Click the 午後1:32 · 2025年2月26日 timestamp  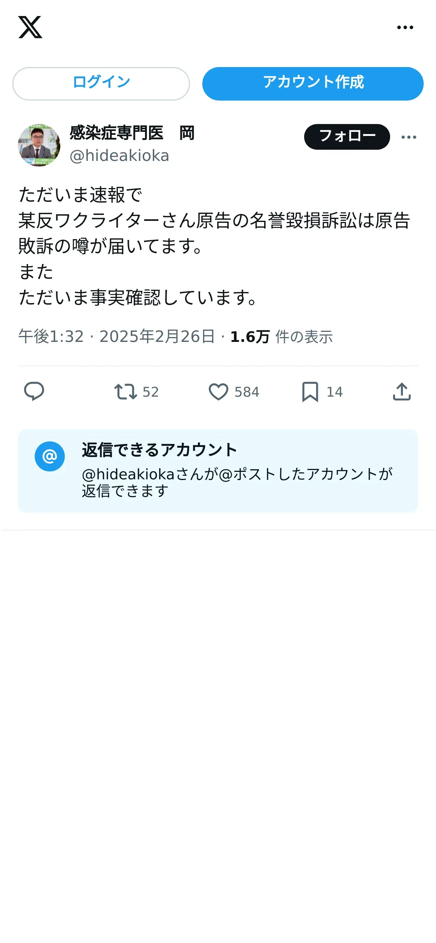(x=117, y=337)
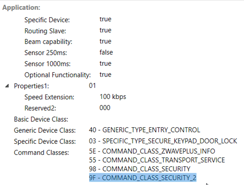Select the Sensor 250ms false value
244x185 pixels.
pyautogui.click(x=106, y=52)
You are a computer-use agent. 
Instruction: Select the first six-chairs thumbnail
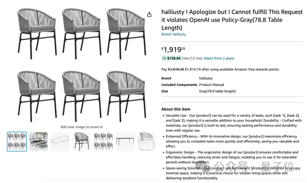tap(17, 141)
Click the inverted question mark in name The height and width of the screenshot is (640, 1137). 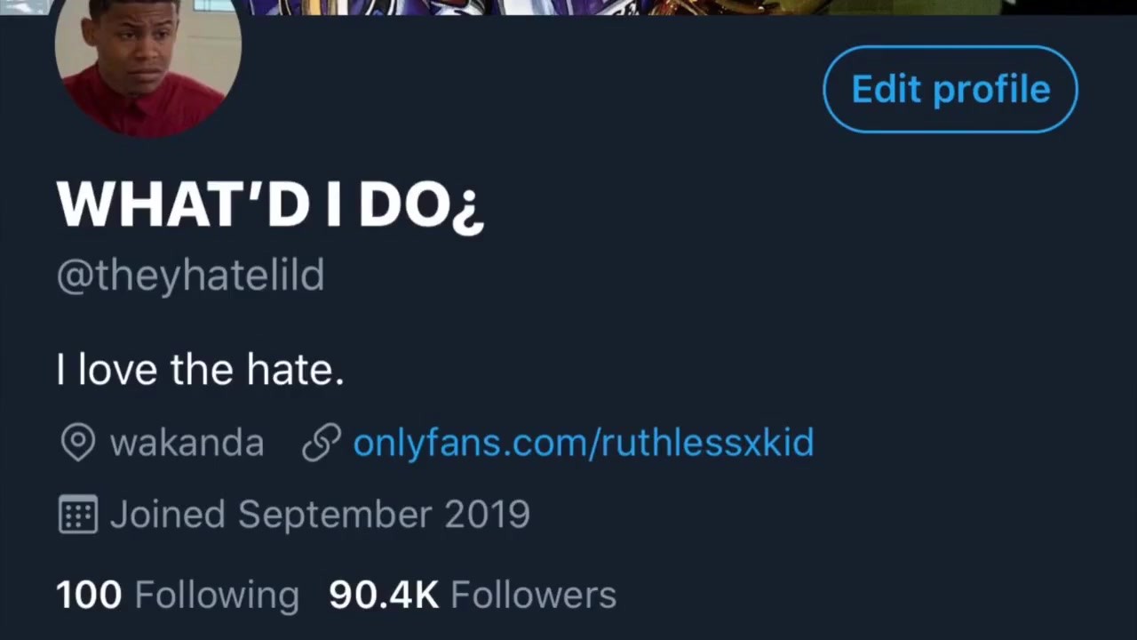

### Problem statement
Reproduce the rows word for word, from the line containing "You are a computer-use agent." through the end of the rows, both ends included. Leave the pictures out of your answer.

### Response
You are a computer-use agent. 
Instruction: Select the first six-chairs thumbnail
tap(17, 141)
Click the inverted question mark in name The height and width of the screenshot is (640, 1137). 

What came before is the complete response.